Flash Drive Durability – NCSA
Flash Drive Durability
The original flash technology, SLC (Single Level Cell) NAND stores one data bit (single level) in each cell. To produce better bit density and increase capacity, MLC (Multi-Level Cell) NAND was developed which can store two bits of information in the same physical location that SLC stores one bit. This makes MLC roughly half the price as SLC, on a per gigabyte (GB) basis. However, MLC has other issues.
MLC has Lower Endurance
All flash devices can sustain a finite number of writes and erasures, also called program/erase cycles, or (P/E cycles). Partly because MLC media stores twice the information in the same physical space, its maximum endurance (measured in P/E cycles) is significantly lower than SLC media, by roughly a factor of 10. In NAND flash storage, cost is a function of endurance — the faster a device wears out, the more often it must be replaced. This endurance issue reduces the cost advantages MLC enjoys.

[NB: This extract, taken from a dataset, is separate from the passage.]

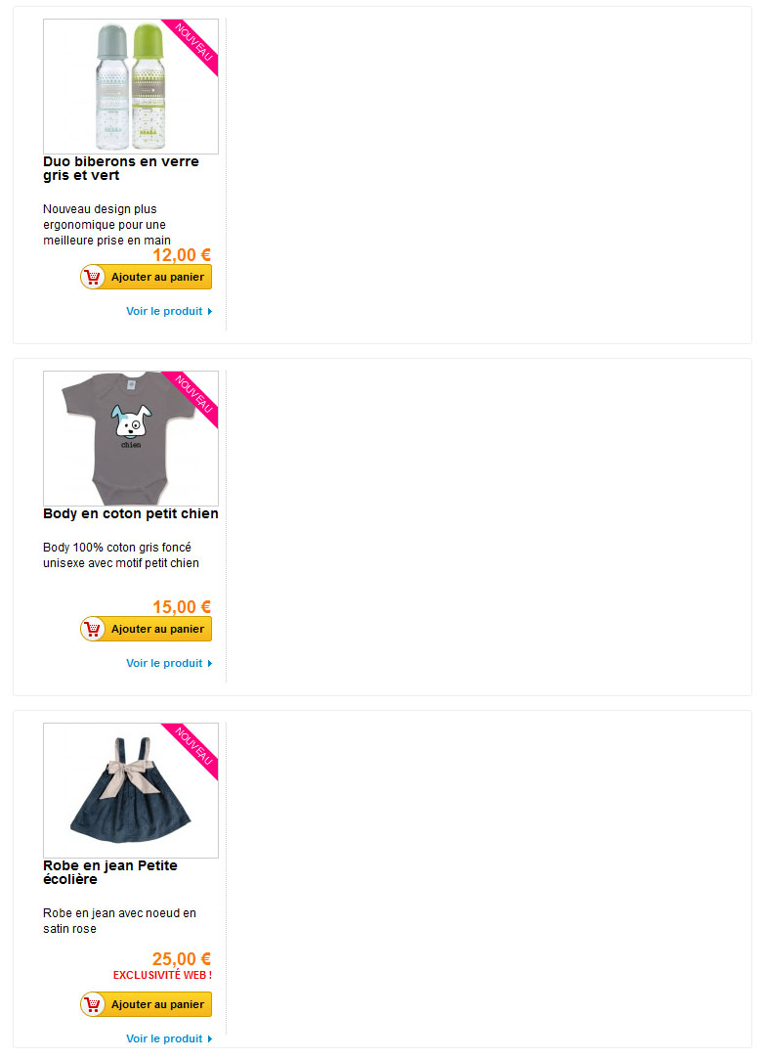
Task: Open Voir le produit for dog bodysuit
Action: point(165,663)
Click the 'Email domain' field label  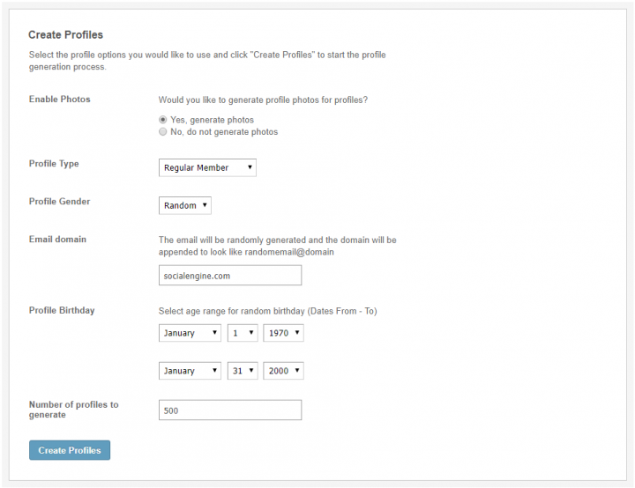coord(57,239)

A common way to express lifespan is in Total Bytes Written (TBW), which is a product of the P/E cycles and the capacity of the flash device itself. Aside from MLC’s lower TBW, some of the characteristics of flash storage applications can exacerbate its endurance problem. Processes like caching and storage tiering generate more P/E cycles, hastening wear out. Also, the shrinking lithographies inherent in the evolution of semiconductor-based products, like flash memory, increase bit errors that further reduce useful life.

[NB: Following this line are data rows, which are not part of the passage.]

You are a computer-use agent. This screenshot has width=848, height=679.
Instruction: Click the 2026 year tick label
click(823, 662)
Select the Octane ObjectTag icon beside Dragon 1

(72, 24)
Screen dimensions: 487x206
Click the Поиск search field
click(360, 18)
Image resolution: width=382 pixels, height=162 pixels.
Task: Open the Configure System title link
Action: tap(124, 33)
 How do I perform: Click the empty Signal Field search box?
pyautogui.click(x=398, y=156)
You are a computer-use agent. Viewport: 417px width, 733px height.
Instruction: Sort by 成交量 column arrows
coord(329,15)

Better MLC Endurance Improves Economics
One way to improve the economics of flash technology is to increase the lifespan of MLC devices. What’s needed is near-SLC endurance at an MLC cost. eMLC (enterprise MLC) media is a technology designed to do this, offering a 3x increase in TBW. However, this comes at the expense of slower performance than MLC and a higher cost. Instead of looking to different media, like eMLC, the solution lies in using an intelligent SSD controller technology to make the existing MLC last longer.
NAND flash stores the information by controlling the amount of electrons in a region called a “floating gate”. These electrons change the conductive properties of the memory cell (the gate voltage needed to turn the cell on and off), which in turn is used to store one or more bits of data in the cell. This is why the ability of the floating gate to hold a charge is critical to the cell’s ability to reliably store data.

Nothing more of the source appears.